Un viaggio complesso
Stabilire le priorità, identificare i rischi, adottare un giusto framework di sicurezza, dotarsi di strumenti, competenze e ruoli è quindi un vero e proprio journey. Trovare un partner in grado di offrire il suo know per valutare e correggere la cybersecurity posture efficiente può fare la differenza. La verifica degli standard esistenti investe in prima battuta la governance, le policy, i processi, per individuare i punti di forza e di miglioramento. Per colmare i gap è necessario individuare le vulnerabilità e le criticità, a diversi livelli, dall’analisi superficiale delle reti allo scandaglio delle vulnerabilità sospette con relativi stress test.

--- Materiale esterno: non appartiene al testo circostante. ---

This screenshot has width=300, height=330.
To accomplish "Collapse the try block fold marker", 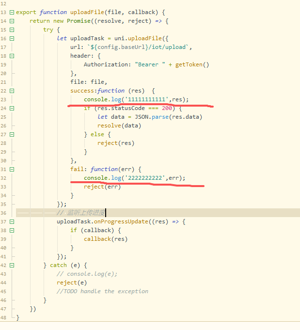I will point(12,30).
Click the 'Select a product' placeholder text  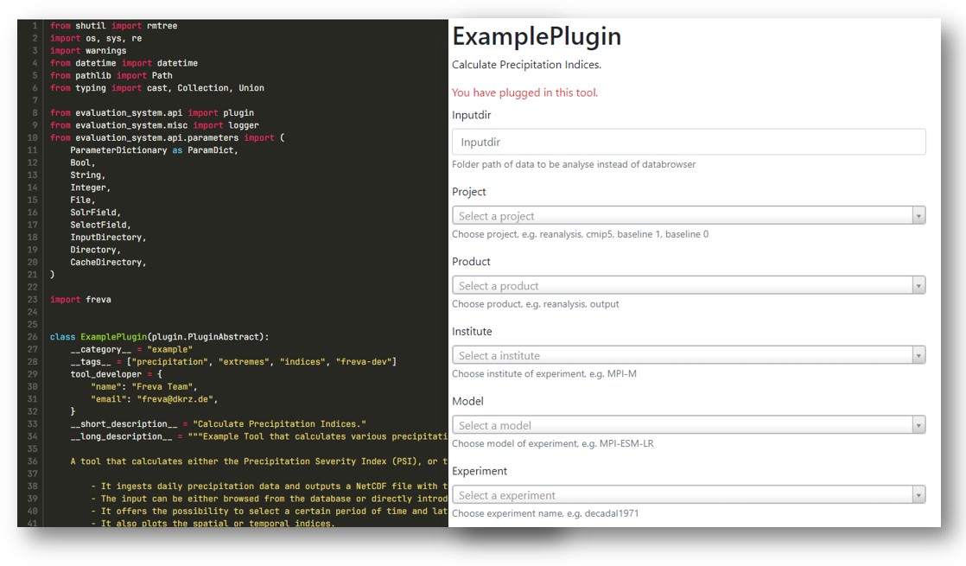click(499, 286)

Ma le mancanze non vanno colmate solo sul fronte degli strumenti e delle prassi, ma anche delle informazioni e delle competenze a tutti i livelli dell’organizzazione: le figure di vertice, come il Ciso e il Dpo, possono apportare competenze trasversali, oltre che doti manageriali e di leadership. Ma non possono supplire i limiti conoscitivi di tutta l’organizzazione che deve essere guidata, con i giusti strumenti, alla maggiore consapevolezza possibile.